PhD student 2014-2017 : Observation and modelling of short ocean surface gravity waves directional properties
Abstract: Short surface gravity waves are ubiquitous at the ocean surface, with lengths from a few tens of meters to a meter typically. Knowing their propagation directions at sea is important in several respects, especially for the understanding of sea-state dynamics, air-sea interactions and particles surface drift.
Their directional distributions are here investigated in the light of the recent progress made in instrumentation techniques. The analysis of ocean bottom seismo-acoustic noise records allows for the extraction of a quasi-universal behavior which indirectly depends on this distribution through the so-called overlap integral.

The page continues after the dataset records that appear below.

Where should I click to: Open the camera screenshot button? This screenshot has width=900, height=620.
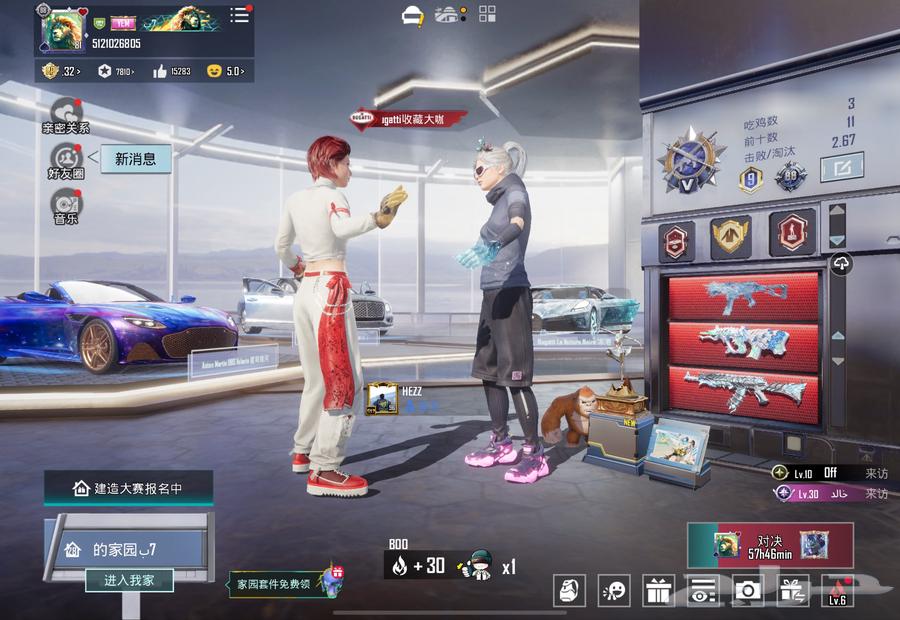747,591
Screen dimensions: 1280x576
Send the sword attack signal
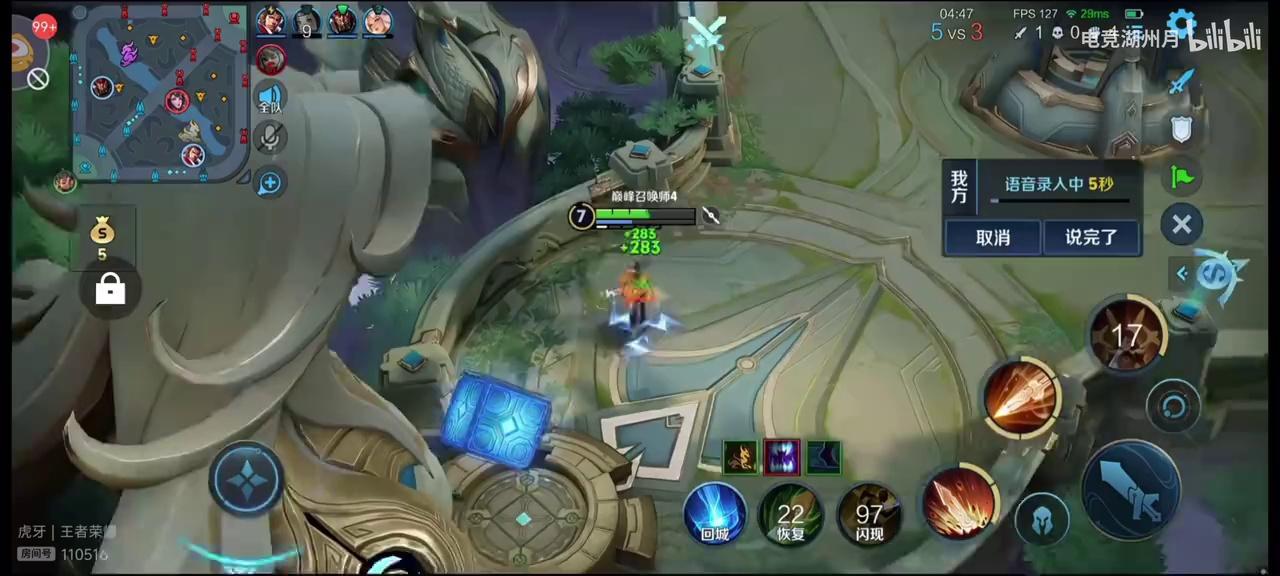coord(1182,82)
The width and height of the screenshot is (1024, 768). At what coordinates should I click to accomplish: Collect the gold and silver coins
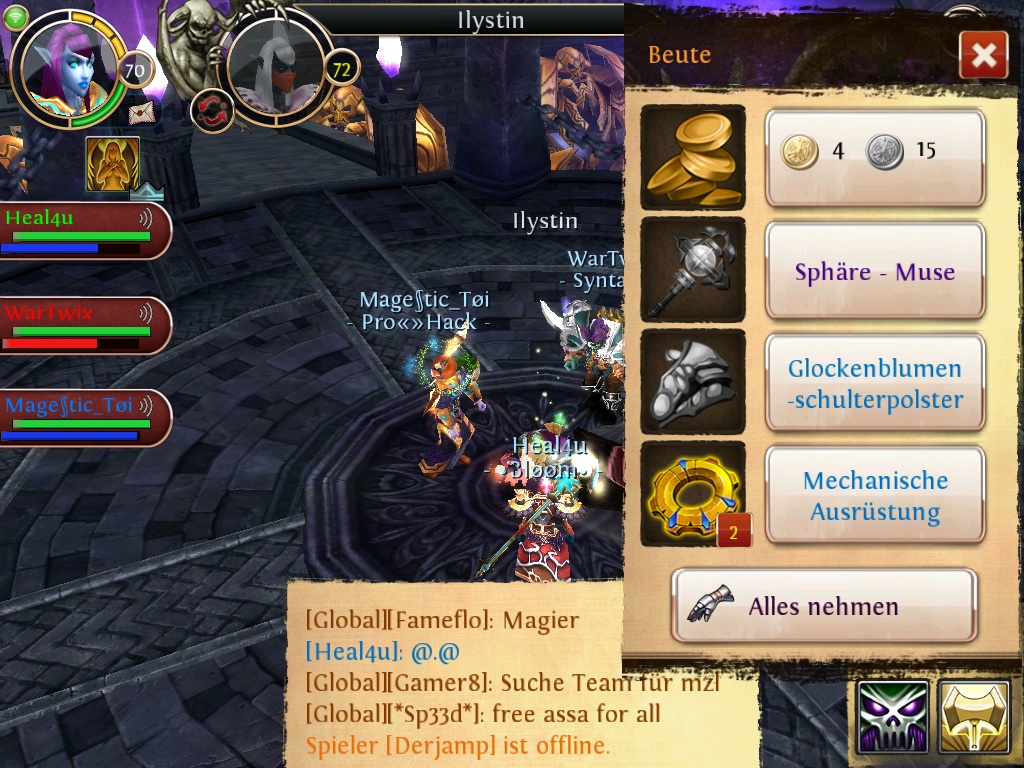click(875, 157)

It is coherent with direct observations of the wave field obtained from 3-dimensional reconstructions of the ocean surface elevation field. While the propagation direction of long waves aligns with the wind direction, short waves progressively detach from it towards small scales (bimodality).
Comparing those measurements with the predictions of a spectral numerical wave model, based on the WAVEWATCH®III environment, allows to realize that they provide qualitatively correct but quantitatively incorrect predictions. One of the possibilities here explored to correct for it, is by accounting for the sources of energy at ±90° to the wind direction, which could be associated with the breaking of long waves. This source term on its own does not explain the shapes of the observed directional distributions. Other mechanisms could come into play that future investigations will help clarify.